# What is being asked
Write out the records below word for word, beginning at the line with "Click the Weibo Gaming team logo" and continuing through the end of the records.

* BEGIN Supplied material *

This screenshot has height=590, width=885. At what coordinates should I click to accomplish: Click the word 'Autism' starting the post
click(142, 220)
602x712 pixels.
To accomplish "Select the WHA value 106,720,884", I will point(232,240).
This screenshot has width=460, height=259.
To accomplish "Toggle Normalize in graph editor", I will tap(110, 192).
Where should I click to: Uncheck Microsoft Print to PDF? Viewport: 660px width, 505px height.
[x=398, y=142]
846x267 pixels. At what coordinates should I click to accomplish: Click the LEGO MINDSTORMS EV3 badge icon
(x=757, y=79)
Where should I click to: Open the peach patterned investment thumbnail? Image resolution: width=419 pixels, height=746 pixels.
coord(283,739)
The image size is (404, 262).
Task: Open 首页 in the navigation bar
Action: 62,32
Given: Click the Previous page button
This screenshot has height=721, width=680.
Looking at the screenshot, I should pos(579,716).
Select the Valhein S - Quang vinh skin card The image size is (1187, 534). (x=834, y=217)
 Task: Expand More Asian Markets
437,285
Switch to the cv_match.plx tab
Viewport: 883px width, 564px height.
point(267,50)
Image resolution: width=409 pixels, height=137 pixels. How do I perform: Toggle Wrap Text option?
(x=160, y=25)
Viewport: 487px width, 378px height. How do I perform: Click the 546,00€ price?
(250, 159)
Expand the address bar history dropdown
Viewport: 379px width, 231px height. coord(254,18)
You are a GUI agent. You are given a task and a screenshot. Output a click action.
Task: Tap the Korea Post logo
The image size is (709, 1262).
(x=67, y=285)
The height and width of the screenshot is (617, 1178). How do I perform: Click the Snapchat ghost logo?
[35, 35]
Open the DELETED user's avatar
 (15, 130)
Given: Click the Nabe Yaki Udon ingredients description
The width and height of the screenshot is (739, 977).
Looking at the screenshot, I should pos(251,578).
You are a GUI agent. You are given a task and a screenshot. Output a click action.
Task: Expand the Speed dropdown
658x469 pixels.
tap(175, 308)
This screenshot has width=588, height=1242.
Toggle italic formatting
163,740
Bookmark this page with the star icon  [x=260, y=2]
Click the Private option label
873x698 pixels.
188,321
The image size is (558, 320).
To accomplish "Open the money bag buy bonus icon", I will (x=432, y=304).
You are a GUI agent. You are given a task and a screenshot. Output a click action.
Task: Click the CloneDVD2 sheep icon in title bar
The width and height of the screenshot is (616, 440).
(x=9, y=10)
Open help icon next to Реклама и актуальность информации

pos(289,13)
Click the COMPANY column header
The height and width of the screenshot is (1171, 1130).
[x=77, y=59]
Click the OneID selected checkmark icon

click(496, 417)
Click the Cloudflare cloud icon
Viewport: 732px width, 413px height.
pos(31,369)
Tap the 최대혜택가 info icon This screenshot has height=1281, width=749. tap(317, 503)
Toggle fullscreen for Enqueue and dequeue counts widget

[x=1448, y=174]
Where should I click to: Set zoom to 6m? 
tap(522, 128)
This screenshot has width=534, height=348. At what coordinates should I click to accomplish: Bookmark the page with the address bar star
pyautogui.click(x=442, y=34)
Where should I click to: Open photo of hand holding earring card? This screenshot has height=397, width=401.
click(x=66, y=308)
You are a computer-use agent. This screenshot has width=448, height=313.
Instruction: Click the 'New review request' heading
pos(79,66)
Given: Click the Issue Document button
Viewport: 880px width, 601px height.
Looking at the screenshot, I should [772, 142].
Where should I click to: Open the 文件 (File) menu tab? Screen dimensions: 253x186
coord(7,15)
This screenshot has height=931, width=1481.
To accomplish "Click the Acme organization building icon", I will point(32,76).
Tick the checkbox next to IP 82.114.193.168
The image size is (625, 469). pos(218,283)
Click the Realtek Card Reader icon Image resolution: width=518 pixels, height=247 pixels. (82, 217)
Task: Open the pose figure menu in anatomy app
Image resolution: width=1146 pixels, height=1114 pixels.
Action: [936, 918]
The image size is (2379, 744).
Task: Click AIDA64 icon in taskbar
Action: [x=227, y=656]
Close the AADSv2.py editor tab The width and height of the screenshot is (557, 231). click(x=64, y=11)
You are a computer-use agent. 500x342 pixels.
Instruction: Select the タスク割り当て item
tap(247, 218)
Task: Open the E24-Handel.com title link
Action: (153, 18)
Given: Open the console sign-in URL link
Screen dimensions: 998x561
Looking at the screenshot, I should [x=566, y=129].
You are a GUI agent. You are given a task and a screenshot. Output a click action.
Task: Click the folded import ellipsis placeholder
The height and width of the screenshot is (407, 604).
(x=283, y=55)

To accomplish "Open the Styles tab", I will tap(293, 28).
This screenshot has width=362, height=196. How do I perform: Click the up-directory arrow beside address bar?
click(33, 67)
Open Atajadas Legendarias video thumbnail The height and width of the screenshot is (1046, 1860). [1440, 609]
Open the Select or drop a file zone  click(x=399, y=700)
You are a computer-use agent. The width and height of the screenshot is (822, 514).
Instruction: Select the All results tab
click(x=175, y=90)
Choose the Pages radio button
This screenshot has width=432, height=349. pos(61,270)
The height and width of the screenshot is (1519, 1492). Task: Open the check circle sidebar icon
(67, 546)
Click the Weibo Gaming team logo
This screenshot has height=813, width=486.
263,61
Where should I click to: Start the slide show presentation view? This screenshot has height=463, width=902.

* END Supplied material *

# Worked solution
Click the Weibo Gaming team logo
This screenshot has height=813, width=486.
263,61
Where should I click to: Start the slide show presentation view? This screenshot has height=463, width=902.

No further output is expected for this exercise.